____ SUPPLIED MATERIAL
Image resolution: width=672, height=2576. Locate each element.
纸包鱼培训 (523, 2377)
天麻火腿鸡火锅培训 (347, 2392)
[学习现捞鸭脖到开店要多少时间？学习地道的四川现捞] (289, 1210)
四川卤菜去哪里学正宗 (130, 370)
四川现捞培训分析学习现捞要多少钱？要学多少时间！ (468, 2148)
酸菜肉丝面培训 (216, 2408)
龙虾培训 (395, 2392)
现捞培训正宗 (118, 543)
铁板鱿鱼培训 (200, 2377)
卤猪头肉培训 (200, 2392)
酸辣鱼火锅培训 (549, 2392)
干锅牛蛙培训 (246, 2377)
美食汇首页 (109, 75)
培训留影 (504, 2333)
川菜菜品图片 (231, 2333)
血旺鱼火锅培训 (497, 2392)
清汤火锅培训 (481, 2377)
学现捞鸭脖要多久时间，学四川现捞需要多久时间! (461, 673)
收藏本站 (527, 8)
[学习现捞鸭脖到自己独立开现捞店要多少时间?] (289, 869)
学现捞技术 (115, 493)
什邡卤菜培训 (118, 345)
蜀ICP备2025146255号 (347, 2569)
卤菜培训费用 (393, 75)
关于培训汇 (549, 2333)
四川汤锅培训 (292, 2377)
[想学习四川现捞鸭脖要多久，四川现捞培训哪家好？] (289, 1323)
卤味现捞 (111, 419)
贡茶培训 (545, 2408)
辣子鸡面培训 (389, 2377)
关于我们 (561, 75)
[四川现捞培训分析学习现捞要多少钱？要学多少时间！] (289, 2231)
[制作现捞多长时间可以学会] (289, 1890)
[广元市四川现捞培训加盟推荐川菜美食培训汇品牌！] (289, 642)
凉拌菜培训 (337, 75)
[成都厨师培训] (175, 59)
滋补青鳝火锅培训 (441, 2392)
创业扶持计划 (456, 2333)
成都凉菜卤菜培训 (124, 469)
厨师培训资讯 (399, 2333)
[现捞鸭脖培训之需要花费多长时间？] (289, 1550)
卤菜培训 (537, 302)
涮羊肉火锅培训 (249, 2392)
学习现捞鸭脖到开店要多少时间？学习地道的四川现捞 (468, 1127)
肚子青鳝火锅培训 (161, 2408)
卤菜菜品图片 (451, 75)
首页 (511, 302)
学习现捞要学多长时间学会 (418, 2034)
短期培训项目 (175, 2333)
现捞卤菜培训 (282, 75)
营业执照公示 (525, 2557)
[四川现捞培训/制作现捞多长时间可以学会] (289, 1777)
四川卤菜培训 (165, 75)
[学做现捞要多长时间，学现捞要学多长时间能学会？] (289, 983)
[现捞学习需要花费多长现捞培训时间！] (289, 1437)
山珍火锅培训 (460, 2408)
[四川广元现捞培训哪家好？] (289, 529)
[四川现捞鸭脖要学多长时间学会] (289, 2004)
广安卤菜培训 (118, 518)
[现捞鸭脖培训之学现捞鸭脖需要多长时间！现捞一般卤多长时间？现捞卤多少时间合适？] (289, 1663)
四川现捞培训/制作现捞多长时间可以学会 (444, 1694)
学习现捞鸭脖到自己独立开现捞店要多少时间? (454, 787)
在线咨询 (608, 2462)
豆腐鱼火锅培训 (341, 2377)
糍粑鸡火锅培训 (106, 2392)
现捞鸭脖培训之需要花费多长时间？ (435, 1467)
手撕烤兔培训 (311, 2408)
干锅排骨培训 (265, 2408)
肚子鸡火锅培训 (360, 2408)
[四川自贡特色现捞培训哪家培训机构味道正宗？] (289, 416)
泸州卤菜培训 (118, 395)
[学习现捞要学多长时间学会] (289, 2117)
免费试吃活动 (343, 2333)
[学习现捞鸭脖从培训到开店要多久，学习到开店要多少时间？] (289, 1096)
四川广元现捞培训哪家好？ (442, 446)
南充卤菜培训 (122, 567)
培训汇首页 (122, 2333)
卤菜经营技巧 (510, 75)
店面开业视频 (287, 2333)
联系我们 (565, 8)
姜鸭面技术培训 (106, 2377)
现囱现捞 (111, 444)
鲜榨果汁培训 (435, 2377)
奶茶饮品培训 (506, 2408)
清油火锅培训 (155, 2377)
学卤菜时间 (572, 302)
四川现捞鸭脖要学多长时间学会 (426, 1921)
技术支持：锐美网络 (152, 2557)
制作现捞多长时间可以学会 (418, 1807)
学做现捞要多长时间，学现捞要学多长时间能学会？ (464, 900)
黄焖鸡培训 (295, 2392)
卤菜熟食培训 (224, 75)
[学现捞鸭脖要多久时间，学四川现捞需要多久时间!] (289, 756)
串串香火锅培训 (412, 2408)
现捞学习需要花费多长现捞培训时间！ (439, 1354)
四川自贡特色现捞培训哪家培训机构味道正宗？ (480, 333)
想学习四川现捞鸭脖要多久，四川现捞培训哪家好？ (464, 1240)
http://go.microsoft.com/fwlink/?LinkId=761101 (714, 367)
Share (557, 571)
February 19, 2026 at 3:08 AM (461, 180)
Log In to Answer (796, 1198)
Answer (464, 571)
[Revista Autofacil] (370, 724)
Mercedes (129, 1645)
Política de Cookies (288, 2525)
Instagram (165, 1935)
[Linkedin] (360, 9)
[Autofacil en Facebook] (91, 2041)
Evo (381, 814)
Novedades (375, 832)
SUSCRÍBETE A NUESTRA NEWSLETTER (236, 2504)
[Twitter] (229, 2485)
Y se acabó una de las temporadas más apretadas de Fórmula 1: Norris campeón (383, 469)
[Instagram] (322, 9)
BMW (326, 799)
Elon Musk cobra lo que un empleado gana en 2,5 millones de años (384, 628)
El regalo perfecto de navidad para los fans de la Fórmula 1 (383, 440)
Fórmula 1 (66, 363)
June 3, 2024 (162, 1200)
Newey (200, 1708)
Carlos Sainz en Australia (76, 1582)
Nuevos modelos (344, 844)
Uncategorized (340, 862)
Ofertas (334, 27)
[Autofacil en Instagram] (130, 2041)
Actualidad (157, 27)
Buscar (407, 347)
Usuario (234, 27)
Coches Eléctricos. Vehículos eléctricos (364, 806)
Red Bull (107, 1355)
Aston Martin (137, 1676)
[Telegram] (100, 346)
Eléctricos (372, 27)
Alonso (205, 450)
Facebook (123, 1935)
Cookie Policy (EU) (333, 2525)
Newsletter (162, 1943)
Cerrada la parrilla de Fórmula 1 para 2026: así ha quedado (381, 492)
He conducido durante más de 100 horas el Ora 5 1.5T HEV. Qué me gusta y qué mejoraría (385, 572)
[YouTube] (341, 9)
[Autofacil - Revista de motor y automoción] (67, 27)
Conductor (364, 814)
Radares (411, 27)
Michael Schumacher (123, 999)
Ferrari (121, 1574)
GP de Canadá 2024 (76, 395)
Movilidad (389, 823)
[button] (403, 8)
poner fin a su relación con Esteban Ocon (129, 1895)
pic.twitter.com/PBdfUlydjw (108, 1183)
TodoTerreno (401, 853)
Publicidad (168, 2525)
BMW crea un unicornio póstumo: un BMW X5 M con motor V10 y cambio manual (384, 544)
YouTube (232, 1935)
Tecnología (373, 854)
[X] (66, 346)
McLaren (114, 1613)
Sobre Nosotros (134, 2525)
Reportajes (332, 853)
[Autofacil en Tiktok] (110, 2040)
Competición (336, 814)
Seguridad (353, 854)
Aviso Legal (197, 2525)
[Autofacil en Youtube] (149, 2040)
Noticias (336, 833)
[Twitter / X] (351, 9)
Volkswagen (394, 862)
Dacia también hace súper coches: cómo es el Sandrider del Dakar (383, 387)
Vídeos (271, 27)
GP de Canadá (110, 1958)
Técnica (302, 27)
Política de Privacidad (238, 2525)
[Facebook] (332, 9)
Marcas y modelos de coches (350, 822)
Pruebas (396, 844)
________
→ **WHAT THE TASK ASKS**: Would you report every line of the entries above containing the word "Fórmula"?

→ **COMPLETED EXERCISE**:
Y se acabó una de las temporadas más apretadas de Fórmula 1: Norris campeón (383, 469)
El regalo perfecto de navidad para los fans de la Fórmula 1 (383, 440)
Fórmula 1 (66, 363)
Cerrada la parrilla de Fórmula 1 para 2026: así ha quedado (381, 492)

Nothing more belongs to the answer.